Ragsdale held his back-to-school celebration at the Expo Center last week. The First Day Festival drew 8,000 participants, according to the press release from the mayor's office. The Read with Me program continues apace, according to the release, and will be headed this year by former WBIR anchor Bill Williams and his wife Wanda. Outside of commission meetings, you would never know Ragsdale has had any problems. The Knoxville establishment has been silent.
It is certainly true that Ragsdale's future political career is over, and I am sure it has not been pleasant for him—or anyone working around him—this past year. But at this juncture it appears he will coast on out of office in two years with his program pretty much intact. Unless, of course, the special prosecutor finds some illegality worthy of prosecution.

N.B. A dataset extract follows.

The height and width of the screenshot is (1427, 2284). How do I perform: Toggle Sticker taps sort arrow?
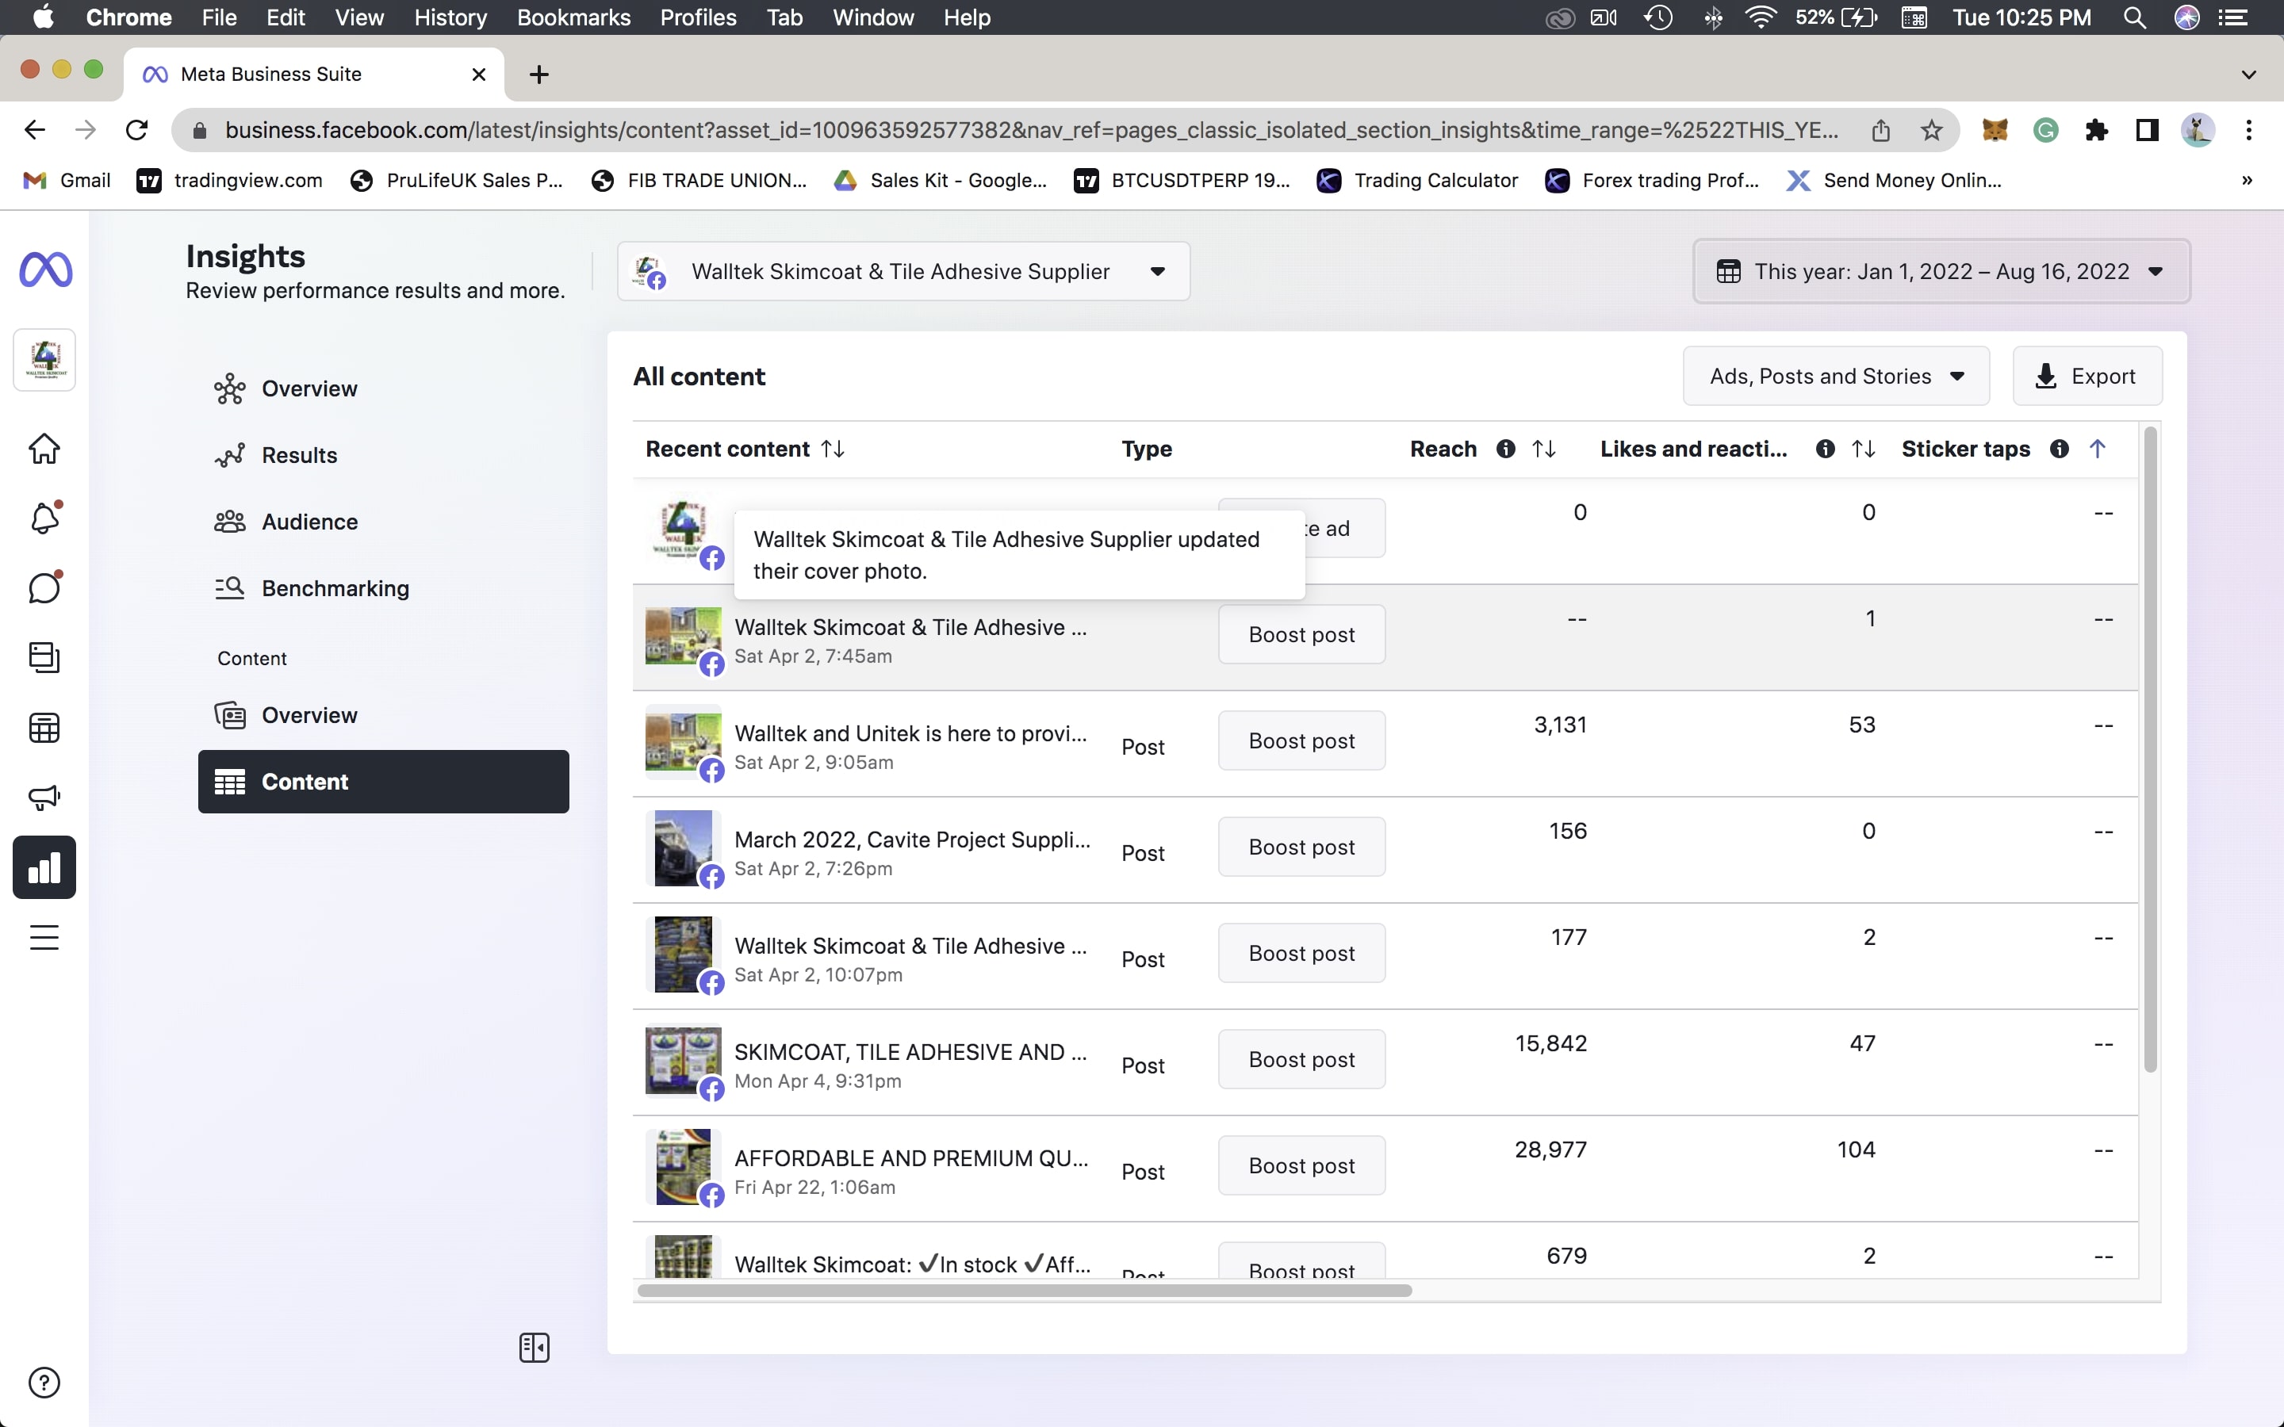coord(2097,449)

There have been clear violations of the county charter: things that are not illegal, but that might be worthy of an ouster suit. But unless a super majority of County Commission decides to press the matter, it is unlikely to happen. The political will on commission has never reached critical mass and the addition of new commissioners is not likely to change it. In fact, it makes it less likely it will happen.
The purchasing card audit revealed lunch purchases in Knox County, which experienced auditors like Lewis Cosby say is a clear violation of the county charter and its purchasing policy. Law Director John Owings said there was a line item in the budget for food, so no harm no foul. Nothing was done to collect any of the money, as long as they had a receipt.
One presumes that if Ragsdale put an item in a footnote in next year's budget for whores, local escort services could start taking p-cards.
So it appears Knox County will be governed by an administration limping out of office, one step ahead of a special prosecutor, and commission will feature occasional criticism but no action.
There are some people on County Commission who have toyed with the idea of running for county mayor in 2010. These are the people who have done nothing to try and recoup misspent taxpayer money or hold the mayor accountable. Ragsdale's major failing has been a lack of good stewardship over the county's money.
If county commissioners don't have the spine to collect misspent money now, why should we trust any of them to manage the people's money if they are in charge?